Omicron explosion, plus more CDC changes coming?

Flash Briefing - Thursday 1/6 at 3pm ET

Please join Roslyn Stone, MPH, CEO, Zero Hour Health and Michelle Harden, JD Managing Partner, Messner Reeves as they discuss the ongoing COVID rollercoaster on Thursday, January 6th at 3pm EST (12pm Pacific).

We'll cover Omicron surging orders of magnitude beyond even our worst days in August, why 5 day exclusions aren’t bringing anticipated relief, what the Supreme Court OSHA ETS process will look like, and the legal interpretations around the ETS rollout, supervised testing, and more!

Register here!

COVID Recap:

  • We had one million recorded positive cases yesterday (and the real number could be ten times that with at-home tests).  (Market Watch)
  • Hospitalizations are up 27% over the past week. (Washington Post)
  • The state and local reactions to the CDC’s new guidelines were mixed, causing headaches for those operating there. Michigan says they won’t implement the new CDC guidance without ‘additional information.’ (NY Times)
  • The US Surgeon General says he expects the CDC may add an antigen testing component to their recent 5-day guidance. (US News)
  • The IHU variant, recently discovered in France, has 46 mutations and has been found in a dozen people there. Scientists are keeping a close eye on it. (The Independent)
  • The CDC recommends that everyone avoids cruise ships, regardless of their vaccination status. (CDC)
  • About 10-15% of Omicron infections in the UK are re-infections. (CNN)
  • Omicron is much more infectious but less deadly than previous variants, possibly because it does comparatively less damage to the lungs. (NY Times)
  • The CDC reduced waiting time to 5 months for Pfizer booster doses. (CNBC)
  • An Israeli study showed that a 4th dose boosted antibodies by 5x. (Reuters)
  • A throat swab may be better at detecting Omicron than a nasal swab, discovered by a medical anthropologist who “biohacked” her own test after she was sick but tested negative. (Slate)
  • A new study shows that even mild COVID can have a significant impact on lung function afterward, which puts people at higher risk for other respiratory-related issues. (Journal of Infectious Disease)


Today’s Health News:

  • A contractor in Jacksonville is facing jail time for unpaid OSHA fines. (Jax.com)
  • Avian flu continues to affect poultry farms all over the world. (CIDRAP)
  • More people are getting a double infection of Flu and COVID at the same time, sometimes dubbed ‘flurona’. Our own clinical team has seen a number of these in the past month. (CNN)


Best Questions:

Does someone with confirmed COVID need to test negative in order to return to work?

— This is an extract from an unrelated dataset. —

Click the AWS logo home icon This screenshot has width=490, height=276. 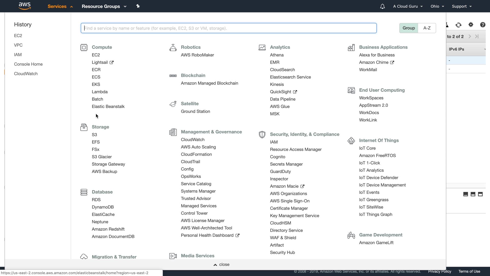25,6
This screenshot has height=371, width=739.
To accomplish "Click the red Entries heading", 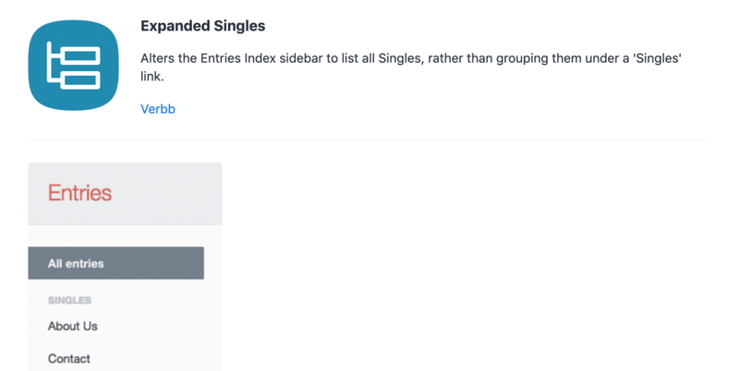I will coord(79,193).
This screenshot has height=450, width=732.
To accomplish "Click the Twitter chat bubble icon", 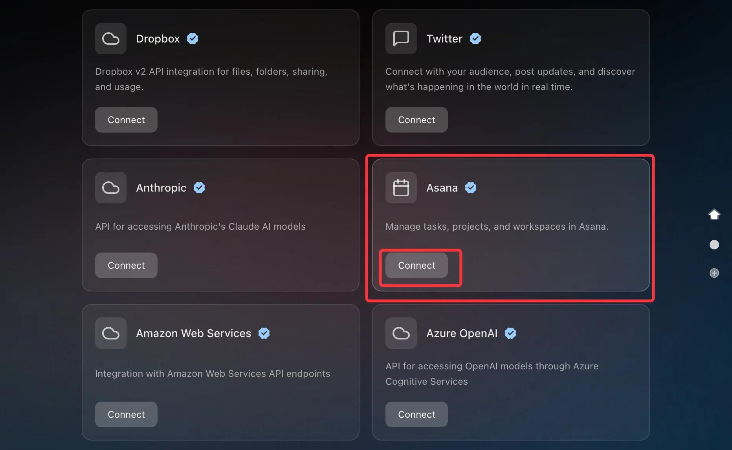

COVID+ people may test positive for weeks or even months after they’re no longer infectious, so in the past, the CDC has not required or even recommended that people should test negative before resuming their day to day activities after a COVID infection. That said, the US Surgeon General teased in the news this week that there may be updates to the latest CDC guidance shortening 10 days to 5, saying that there may be a role for antigen (or rapid) testing in returning sooner than 10 days. We’re watching this closely and will update you as soon as we hear from the CDC about any of this.

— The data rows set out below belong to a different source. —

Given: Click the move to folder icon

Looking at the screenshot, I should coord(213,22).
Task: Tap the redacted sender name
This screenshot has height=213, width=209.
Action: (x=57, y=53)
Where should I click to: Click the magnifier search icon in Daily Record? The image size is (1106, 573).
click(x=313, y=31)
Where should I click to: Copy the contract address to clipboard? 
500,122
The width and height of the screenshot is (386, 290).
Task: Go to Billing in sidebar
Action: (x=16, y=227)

What happens in the new CDC world with someone who has had confirmed COVID in the last 90 days?

If they are exposed to someone COVID+ and they are symptom free, they can still return to work, though we recommend requiring them to wear a mask for 10 days, the same as those who are protected via immunization will need to after an exposure. According to the OSHA guidelines, someone unvaccinated doesn’t need to do weekly testing for 90 days after their initial symptom start date (or positive test date if they didn’t have symptoms). If someone who has recently had COVID has symptoms, they should be excluded from work based on those symptoms regardless of any recent infection. We’re seeing a much higher rate of reinfection with Omicron, so any symptoms should be treated as though they may be a new case of COVID.


If someone is not fully protected and gets exposed, can they return to work sooner if they get a booster today?

Not if they got the booster after their exposure. If they were already exposed, they might already be dealing with an infection, even if their symptoms haven’t shown up yet. Better to quarantine for the appropriate amount of time and then get the booster as soon as it’s safe to do so, without risking the exposure of the people at the vaccination site.

Do unvaccinated employees need to be excluded each time they have a new close contact? Is there a maximum number of times they should be excluded?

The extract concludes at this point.